Starting a forex business is just as difficult and time-consuming as starting any other type of business. You need to decide on what you will provide, how you will make money, register your business, and everything in between.

While it can be difficult and take anything from a couple of months to a few years to start, there are some key points you need to figure out as quickly as you can to ensure a smooth start and consistent growth.

Solo Trading

The first thing you will need to do is become a master of trading and strategy building. The best way to do this is to start looking at trading as a job. You need to know everything you possibly can about currencies, your chosen trading platform, etc., if you are going to turn this into a business.

Using your own money to trade and test strategies is the best way to figure out your strengths, as well as a way to find out the best product you can provide.

Share Strategies & Knowledge Online

The next thing you need to do is to create an online presence. This can be done with social media, YouTube videos, and a website. The goal is to build a name for yourself as an authority in the forex space.

At this point, you most likely won’t be able to monetize what you are sharing, but the exposure you gain, especially if you are offering something successful and unique, will be invaluable later on.

This can also be a way to see if forex social media can be a business by itself. Considering how big social media is and how much money brands will pay to be featured, being a forex social media influencer can be right up your alley.

your forex business1

Capital

Depending on how big or small you want your business to be at the start will decide how much initial capital you need. At the very least, you will probably want a new computer, extra monitors, subscriptions, etc., in the beginning.

Once you have begun doing business and have some clients and work under your belt, that’s when you can begin planning to move into an office space or something similar.

What Will You Offer?

One of the most crucial steps in this process is deciding on what you will be offering. Are you a developer wanting to start a trading platform, do you code trading bots, or are you someone looking to share their knowledge through online courses?

This is a vital step as it will decide how you will market your product, where you will sell it, and who your target audience is.

How Will You Make Money?

Once you have your product, you need to decide how you are going to make money from it. There are a couple of ways to go about this; you can choose to sell your product as a once-purchase, or you can sell it as a subscription.

It is important to note that two things may seem very different, but the way you can sell them is the same. Both courses and a trading bot, for example, can be sold on a monthly subscription basis.

Business Registration

Once you have reached the stage where you are ready to go, you will need to go about registering your business. This will differ depending on where you are; therefore, it is imperative that you do the necessary research.

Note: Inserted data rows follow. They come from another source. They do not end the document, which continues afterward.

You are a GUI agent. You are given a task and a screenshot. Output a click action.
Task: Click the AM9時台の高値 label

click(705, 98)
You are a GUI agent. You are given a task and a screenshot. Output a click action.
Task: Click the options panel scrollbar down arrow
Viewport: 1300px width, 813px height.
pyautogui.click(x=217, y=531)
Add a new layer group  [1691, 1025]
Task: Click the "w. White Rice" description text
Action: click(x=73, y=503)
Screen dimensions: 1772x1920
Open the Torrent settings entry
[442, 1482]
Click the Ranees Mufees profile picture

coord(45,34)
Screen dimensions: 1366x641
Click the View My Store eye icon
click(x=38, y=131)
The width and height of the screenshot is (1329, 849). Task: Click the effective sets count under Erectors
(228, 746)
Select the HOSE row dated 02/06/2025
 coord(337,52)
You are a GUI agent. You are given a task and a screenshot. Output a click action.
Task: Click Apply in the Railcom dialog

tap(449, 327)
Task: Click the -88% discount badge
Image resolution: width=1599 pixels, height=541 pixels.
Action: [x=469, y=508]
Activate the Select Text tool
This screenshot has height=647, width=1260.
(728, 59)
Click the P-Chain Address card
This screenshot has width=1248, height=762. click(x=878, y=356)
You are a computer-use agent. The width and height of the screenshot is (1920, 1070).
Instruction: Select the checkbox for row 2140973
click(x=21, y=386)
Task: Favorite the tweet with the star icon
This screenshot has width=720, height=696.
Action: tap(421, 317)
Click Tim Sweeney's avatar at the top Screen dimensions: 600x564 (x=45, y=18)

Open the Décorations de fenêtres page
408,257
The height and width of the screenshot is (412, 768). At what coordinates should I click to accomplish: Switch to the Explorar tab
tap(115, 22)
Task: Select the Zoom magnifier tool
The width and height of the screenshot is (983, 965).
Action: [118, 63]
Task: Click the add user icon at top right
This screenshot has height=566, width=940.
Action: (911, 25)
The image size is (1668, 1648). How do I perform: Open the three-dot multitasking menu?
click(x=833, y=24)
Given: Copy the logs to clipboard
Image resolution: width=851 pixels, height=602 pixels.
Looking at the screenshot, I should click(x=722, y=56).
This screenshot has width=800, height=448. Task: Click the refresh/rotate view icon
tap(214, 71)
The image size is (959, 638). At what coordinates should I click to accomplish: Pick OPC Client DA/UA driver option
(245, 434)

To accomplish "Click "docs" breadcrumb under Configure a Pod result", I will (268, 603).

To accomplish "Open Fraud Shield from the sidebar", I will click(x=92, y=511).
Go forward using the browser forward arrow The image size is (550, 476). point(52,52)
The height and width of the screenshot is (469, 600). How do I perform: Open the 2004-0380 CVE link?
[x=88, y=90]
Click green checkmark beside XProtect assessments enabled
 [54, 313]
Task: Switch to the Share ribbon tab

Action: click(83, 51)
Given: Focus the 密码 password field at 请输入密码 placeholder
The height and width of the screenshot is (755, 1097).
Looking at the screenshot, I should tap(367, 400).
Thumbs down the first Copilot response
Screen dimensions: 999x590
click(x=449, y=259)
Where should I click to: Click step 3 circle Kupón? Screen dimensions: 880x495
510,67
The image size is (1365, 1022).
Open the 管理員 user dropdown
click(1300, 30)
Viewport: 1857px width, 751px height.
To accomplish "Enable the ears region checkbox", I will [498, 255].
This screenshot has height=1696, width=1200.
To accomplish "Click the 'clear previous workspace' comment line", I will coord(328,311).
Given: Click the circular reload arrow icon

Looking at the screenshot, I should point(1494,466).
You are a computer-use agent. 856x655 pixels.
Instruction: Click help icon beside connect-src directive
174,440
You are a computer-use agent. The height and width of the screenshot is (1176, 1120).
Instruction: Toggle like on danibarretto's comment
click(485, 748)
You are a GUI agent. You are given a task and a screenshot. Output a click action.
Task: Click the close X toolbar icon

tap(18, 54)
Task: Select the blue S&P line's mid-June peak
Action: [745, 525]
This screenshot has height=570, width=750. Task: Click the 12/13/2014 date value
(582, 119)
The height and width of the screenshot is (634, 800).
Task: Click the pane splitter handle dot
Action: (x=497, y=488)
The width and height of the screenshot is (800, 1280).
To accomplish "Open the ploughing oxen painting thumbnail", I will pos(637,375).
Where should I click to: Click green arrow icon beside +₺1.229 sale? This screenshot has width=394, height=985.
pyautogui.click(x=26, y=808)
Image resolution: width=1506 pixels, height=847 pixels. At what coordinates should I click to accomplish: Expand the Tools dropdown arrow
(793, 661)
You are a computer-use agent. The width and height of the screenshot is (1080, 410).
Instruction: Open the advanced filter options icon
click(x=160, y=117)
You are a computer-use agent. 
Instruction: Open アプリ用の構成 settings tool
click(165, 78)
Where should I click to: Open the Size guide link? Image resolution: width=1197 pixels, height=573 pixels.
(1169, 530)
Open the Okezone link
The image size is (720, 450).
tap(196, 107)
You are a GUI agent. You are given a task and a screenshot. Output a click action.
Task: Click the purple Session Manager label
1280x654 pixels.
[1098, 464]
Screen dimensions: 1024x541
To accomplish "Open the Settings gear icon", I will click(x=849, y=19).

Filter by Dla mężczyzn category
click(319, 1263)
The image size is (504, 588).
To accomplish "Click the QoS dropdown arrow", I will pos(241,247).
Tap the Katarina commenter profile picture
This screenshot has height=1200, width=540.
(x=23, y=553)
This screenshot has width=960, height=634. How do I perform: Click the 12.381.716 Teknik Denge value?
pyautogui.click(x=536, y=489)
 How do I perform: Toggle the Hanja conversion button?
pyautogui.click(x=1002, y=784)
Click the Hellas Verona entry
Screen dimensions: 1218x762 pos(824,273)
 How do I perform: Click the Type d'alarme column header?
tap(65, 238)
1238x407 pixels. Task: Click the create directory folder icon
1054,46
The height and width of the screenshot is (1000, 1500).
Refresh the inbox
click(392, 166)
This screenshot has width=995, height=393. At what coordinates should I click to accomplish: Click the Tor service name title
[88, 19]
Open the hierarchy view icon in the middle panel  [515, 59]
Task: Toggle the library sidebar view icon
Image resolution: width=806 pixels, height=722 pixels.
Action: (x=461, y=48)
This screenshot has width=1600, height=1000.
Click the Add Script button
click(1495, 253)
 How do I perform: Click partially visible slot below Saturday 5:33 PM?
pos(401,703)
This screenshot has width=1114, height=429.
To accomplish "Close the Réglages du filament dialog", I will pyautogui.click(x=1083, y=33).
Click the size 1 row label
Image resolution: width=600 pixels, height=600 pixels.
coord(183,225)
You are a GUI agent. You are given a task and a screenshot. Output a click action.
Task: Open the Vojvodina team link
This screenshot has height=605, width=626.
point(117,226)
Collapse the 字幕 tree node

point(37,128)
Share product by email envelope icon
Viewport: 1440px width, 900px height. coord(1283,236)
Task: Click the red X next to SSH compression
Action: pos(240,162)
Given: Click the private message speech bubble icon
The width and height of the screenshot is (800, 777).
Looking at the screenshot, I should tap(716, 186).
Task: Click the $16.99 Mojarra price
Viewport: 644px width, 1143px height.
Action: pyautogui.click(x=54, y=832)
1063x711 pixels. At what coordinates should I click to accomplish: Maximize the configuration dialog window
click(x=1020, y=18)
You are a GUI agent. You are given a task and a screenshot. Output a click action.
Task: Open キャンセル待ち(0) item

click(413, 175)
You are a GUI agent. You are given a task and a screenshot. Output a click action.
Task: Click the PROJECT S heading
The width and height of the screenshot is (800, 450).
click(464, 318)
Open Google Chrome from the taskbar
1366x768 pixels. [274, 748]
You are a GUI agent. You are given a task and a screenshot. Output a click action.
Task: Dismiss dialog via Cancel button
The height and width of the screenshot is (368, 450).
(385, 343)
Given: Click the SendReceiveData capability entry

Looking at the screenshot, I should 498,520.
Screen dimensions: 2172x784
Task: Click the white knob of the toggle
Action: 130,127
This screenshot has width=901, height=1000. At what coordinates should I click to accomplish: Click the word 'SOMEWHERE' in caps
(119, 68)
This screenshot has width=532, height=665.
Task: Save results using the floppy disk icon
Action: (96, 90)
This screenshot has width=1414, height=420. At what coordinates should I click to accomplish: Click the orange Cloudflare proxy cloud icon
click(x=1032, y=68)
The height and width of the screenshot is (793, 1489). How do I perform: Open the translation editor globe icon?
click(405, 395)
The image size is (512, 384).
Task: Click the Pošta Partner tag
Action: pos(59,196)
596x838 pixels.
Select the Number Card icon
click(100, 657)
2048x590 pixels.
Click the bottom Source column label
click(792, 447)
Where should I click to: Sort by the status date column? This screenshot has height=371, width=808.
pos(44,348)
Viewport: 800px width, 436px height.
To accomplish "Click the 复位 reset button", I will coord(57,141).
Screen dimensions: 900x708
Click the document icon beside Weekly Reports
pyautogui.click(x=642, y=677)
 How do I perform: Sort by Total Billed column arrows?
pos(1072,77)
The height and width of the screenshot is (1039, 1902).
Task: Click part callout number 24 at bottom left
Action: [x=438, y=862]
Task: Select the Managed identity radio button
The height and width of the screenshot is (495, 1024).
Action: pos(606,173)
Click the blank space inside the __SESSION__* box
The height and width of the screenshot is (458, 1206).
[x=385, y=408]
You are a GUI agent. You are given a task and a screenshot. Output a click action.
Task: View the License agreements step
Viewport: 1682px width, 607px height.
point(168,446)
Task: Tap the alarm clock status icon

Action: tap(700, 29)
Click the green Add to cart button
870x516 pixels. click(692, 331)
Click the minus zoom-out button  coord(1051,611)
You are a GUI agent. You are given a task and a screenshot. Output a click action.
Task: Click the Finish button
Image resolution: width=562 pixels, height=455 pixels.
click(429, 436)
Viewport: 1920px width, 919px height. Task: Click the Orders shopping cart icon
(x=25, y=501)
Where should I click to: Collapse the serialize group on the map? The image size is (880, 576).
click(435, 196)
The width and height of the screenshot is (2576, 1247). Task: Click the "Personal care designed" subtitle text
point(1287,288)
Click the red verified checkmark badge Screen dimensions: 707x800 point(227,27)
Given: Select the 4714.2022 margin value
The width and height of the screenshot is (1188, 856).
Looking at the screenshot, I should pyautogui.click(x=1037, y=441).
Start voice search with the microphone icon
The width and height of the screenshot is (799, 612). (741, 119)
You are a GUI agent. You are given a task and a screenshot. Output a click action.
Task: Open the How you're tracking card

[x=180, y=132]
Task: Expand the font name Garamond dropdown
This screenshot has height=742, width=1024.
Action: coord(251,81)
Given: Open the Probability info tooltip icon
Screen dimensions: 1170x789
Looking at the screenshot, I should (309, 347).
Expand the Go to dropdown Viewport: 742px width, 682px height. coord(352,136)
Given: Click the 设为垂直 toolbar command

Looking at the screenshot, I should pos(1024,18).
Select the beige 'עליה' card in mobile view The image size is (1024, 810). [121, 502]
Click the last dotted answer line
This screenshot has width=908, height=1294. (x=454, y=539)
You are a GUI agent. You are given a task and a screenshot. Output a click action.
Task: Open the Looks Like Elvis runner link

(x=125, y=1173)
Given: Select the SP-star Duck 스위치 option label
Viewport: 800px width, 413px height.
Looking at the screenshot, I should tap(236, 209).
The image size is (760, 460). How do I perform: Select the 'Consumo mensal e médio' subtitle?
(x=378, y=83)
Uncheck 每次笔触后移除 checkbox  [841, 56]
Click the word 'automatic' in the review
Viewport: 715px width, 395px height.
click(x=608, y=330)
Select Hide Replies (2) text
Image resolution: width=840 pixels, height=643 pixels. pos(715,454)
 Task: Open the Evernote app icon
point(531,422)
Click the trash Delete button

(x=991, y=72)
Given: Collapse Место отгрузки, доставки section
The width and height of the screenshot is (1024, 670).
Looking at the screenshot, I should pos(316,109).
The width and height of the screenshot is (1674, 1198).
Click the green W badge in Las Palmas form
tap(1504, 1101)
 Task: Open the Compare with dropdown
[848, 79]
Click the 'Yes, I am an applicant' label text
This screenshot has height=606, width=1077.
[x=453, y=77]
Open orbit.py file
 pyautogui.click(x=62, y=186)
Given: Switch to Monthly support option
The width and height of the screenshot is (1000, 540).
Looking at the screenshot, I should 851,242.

Even if you are still a small, one-person operation, the sooner you register your business, the sooner you can be entitled to business loans, hire employees, and everything else you will need to expand.

your forex business2

Employees

Speaking of employees, once you have grown your client base and the work is flowing in, there will come a time when you won’t be able to do everything yourself. While there is certainly no need to hire a full team, there are ways to receive the extra help you need.

Hiring people on a freelance basis will give you the extra hands you need when you need them, but when business is slower, you aren’t paying out money without that cash coming back into the business. While this isn’t a permanent solution, it is a great strategy for start-up businesses.